L’hydrogène est une source d’énergie propre et durable à très grand potentiel, qui voit son utilisation exploser depuis ces dernières décennies. Mais bien que très utile et prometteuse, son transport représente à lui seul un réel défi pour les entreprises du secteur. Tub-flex accompagne les professionnels de l’hydrogène en proposant des flexibles hydrogène adaptés à l’utilisation de ce fluide, notamment face aux enjeux de fragilisation des matériaux.
La difficulté du transport de l’hydrogène
Le transport de l’hydrogène impose des contraintes spécifiques : sa taille moléculaire extrême lui permet de traverser les matériaux poreux comme le caoutchouc, d’où le recours systématique à des flexibles métalliques inox, comme les modèles onduleux et tressés de notre gamme Wellinox. Pour le détail des solutions et des contraintes propres à ce fluide (porosité, pression, normes), consultez notre page dédiée tuyauterie industrielle hydrogène.
Mais même l’acier inoxydable n’est pas totalement épargné à long terme, c’est tout l’enjeu de la fragilisation par l’hydrogène.
La fragilisation par l’hydrogène
Même si l’acier inoxydable présente une bien meilleure résistance, l’hydrogène finit tout de même par s’infiltrer dans l’alliage, ce qui a pour effet à terme de le fragiliser.

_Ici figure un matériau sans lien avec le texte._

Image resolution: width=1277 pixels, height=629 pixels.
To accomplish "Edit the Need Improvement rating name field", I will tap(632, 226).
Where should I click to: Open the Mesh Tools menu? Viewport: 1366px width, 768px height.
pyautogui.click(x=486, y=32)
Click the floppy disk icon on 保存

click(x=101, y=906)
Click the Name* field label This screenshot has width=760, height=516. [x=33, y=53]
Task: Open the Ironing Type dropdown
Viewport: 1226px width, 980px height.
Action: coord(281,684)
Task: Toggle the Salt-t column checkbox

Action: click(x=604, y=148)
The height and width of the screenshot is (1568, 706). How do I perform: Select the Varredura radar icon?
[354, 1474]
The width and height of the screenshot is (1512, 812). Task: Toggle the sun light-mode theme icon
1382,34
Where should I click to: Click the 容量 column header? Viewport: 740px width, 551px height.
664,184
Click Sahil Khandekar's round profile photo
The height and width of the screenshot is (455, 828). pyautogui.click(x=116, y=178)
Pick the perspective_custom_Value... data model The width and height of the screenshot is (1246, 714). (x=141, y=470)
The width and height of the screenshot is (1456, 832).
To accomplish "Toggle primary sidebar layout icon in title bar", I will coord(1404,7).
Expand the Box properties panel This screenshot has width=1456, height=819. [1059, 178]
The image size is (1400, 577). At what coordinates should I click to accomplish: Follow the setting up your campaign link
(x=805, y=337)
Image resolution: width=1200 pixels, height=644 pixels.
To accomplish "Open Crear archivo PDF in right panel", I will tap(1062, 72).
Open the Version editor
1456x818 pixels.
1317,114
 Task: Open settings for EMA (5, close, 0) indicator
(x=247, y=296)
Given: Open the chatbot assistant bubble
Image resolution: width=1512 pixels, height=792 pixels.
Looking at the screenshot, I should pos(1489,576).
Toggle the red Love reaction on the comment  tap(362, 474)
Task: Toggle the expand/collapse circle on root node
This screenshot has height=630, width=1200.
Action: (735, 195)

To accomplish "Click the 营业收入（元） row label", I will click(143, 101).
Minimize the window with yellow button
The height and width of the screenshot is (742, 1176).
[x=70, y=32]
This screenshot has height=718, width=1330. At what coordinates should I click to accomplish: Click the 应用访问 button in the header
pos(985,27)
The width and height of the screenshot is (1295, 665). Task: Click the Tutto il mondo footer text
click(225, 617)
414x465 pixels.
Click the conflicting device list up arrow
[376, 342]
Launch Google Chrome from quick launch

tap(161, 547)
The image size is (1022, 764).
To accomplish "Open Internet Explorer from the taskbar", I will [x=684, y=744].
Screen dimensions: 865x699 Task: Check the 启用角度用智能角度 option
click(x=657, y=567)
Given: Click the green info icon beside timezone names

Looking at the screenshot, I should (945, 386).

De nombreuses études et essais sont actuellement en cours pour mieux comprendre les effets de cette fissuration des matériaux liée au transport de l’hydrogène.
Nous développons et améliorons toujours plus nos flexibles afin de fournir les meilleures solutions à nos clients. Actuellement, des expériences sont menées sur le terrain, sur des flexibles utilisés dans des sites travaillant avec l’hydrogène. Mais il s’agit encore de tests et les évaluations sont toujours en cours.
Malgré cela, le flexible métallique en acier inoxydable est présenté comme l’un des produits les plus étanches disponible, bien qu’il comporte un risque potentiel d’usure à moyen ou long terme.
Perspectives futures et collaboration avec le CETIM
Se pose aussi la question des différents process d’extractions de la molécule d’hydrogène de l’eau, qui nécessitent parfois des pressions très importantes, de l’ordre de 700 bars et plus. Seulement, il n’existe pas de tuyaux flexibles en acier inoxydable qui résistent à 700 bars de pression. C’est pourquoi d’autres types de tuyaux sont actuellement en cours de développement pour pallier ce problème. Mais la technicité, le coût et l’absence de vision sur le long terme rendent ce travail de recherche long et coûteux.
Le CETIM, laboratoire français de renom, a développé un département pour l’étude de l’hydrogène. Ils sont également l’auteur d’un article très intéressant sur la compatibilité des matériaux avec l’hydrogène.
Tub-flex pourrait être amené à réaliser des tests conjoints avec ses clients, au sein même du CETIM, afin d’étudier et valider de nouvelles solutions, mais aussi d’en vérifier les résultats.
Cela nous permettrait d’ouvrir des perspectives prometteuses pour l’avenir du transport de l’hydrogène et de fournir un service toujours plus qualitatif à nos clients.